Es braucht nur einen Funken im falschen Augenblick, um die angeheizte Situation explodieren zu lassen. Und zu allem Unglück wurde vor kurzem die antike Artefaktwaffe Heart of the City aus dem Palast gestohlen

Das Schloss selbst ist auf knapp drei Seiten beschrieben und ist daher nicht sonderlich detailreich umgesetzt. Es genügt aber, um eine ungefähre Vorstellung zu haben. Auch eine grobe Übersichtskarte ist Teil des Dokumentes. Die Raumaufteilung wird nicht gezeigt.

Gut gefallen mir die vier NSC – König, Königin, Generalin der Armee und Hofverwalter. In allen vier Charakteren steckt genug Potential für höfische Verwicklungen und schmutzige Machenschaften. Gut gefallen mir auch wieder die Possibilities – also die Plotvorschläge: Von Wachen, denen nicht zu trauen ist bis hin zu religiösem Zwist finden sich hier einige Anregungen für Gerüchte und Ausgangssituationen, die bespielt werden wollen. Gleichzeitig werden auch Ideen gegeben für Lösungen und weitere Verwicklungen.
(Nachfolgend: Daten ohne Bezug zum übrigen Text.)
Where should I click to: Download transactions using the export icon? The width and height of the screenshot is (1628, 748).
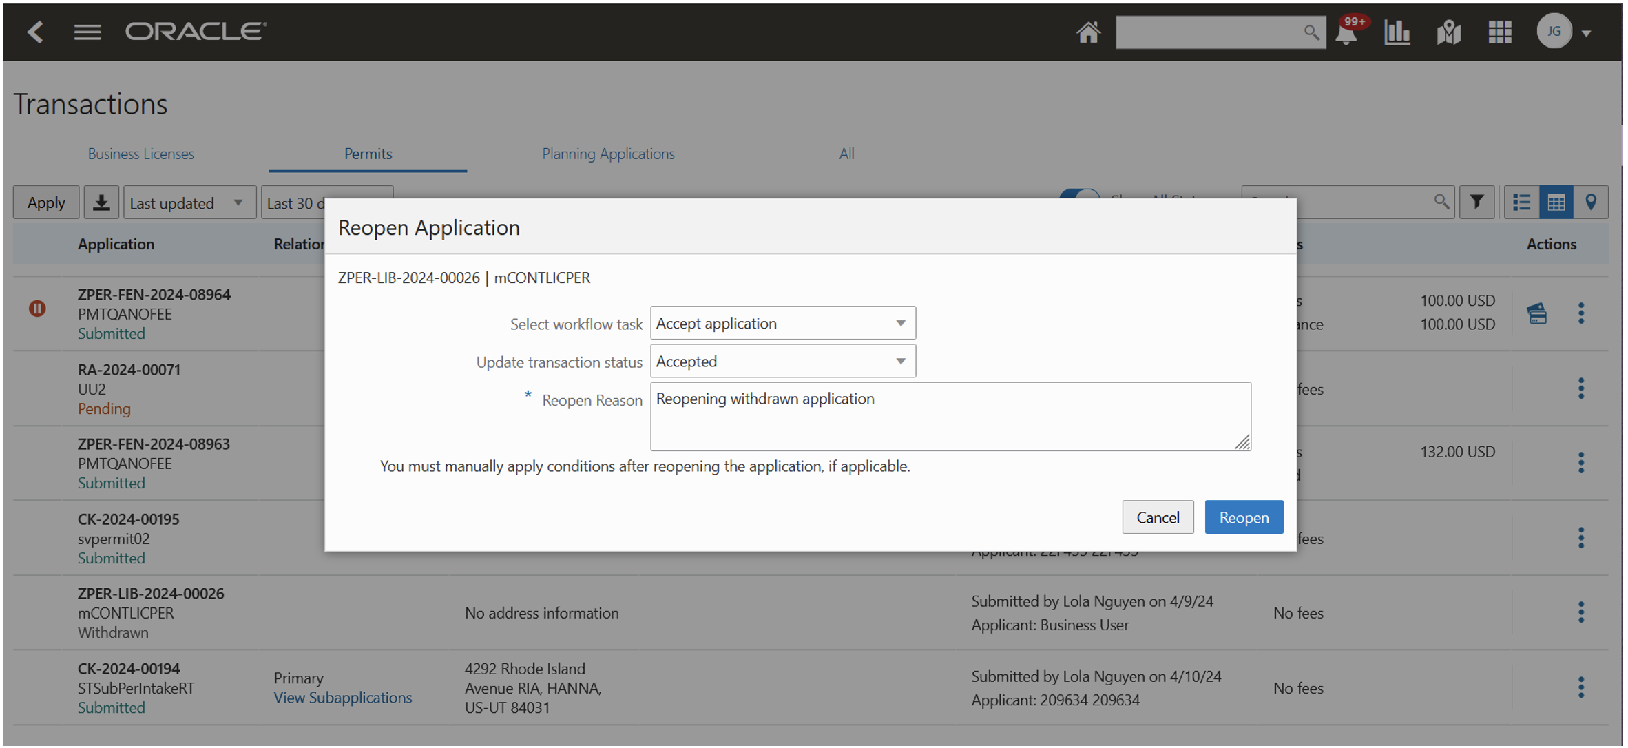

Zufallsbegegnungen, Zufallsgerüchte und zwei magische Gegenstände runden das Bild ab. Leider fehlt die im Hintergrund genannte Artefaktwaffe.

Für einen komplett generischen Ansatz werden zu viele Fakten geschaffen – der junge Gott, die Königsfamilie, der Krieg im Norden etc. Erfahrene Spielleiter bauen das schnell um, Neulinge müssen schwitzen. Ich mag die Serie, weil sie mir viele Inspirationen und Ideen gibt. Mehr als Grundgerüst bietet sie jedoch nicht.

Zum Umfang des Paketes gehört das PDF zum Lesen am Rechner, eine druckerfreundliche Variante und eine zweigeteilte Version, die SL- und SC-Informationen trennt.

Bezugsquelle: DriveThruRPG.com

Rose Prison

Rose PrisonNachdem wir nun einige der älteren Produkte beleuchtet haben, wage ich den Sprung zu den neusten: Schauen wir in Rose Prison #103, stellen wir als erstes fest, dass sich das Format geändert hat. Nicht mehr breitformatige tablet-freundliche Darstellung, sondern nun hochkant im amerikanischen Letterformat. Zudem wurde das gesamte Konzept optisch überarbeitet.

Auf jeder Seite findet sich Platz für Notizen des Spielleiters, generell wirkt alles viel eingängiger und besser aufbereitet. Das Rose Prison ist ein Gefängnis für Dämonen und anderweltliche Kreaturen, welches von einem Ritterorden beschützt wird. Es liegt getarnt unter einer normal wirkenden Farm in einem weitläufigen unterirdischen Trakt.

Wie bei den anderen Publikationen beschreibt der Autor zuerst den generellen Ort des Geschehens und gibt dann Plothooks. Dabei tritt ein Problem auf und es werden jeweils mögliche Verzweigungen angegeben. Das mochte ich schon in den alten Veröffentlichungen und hier wirkt es noch etwas schlüssiger. So hat das Gefängnis verschiedene mögliche Konflikte: Wie läuft der An- und Abtransport? Haben sich die Dämonen möglicherweise absichtlich fangen lassen, um die Korruption zu konzentrieren und ein Tor in die Hölle zu öffnen?

Bei den mitgelieferten NSC wurde der Mary-Sue-Faktor entfernt und auch das unsägliche Artwork. Well done. Zum Abschluss finden sich noch zwei magische Artefakte, die mit etwas Gehirnschmalz leicht auf das eigene gespielte System angepasst werden können.

Der Kleinstverlag hat im Weiteren das Marketing für sich entdeckt. So werden die genutzten Eigennamen im Anhang auf andere Veröffentlichungen referenziert, was einen Kaufanreiz für andere Publikationen bieten soll. Wer will das den Machern schon übel nehmen?

In Summe macht Rose Prison als 103te Veröffentlichung einen ausgereiften Eindruck und offenbar hat man sich die Kritik der Community zu Herzen genommen.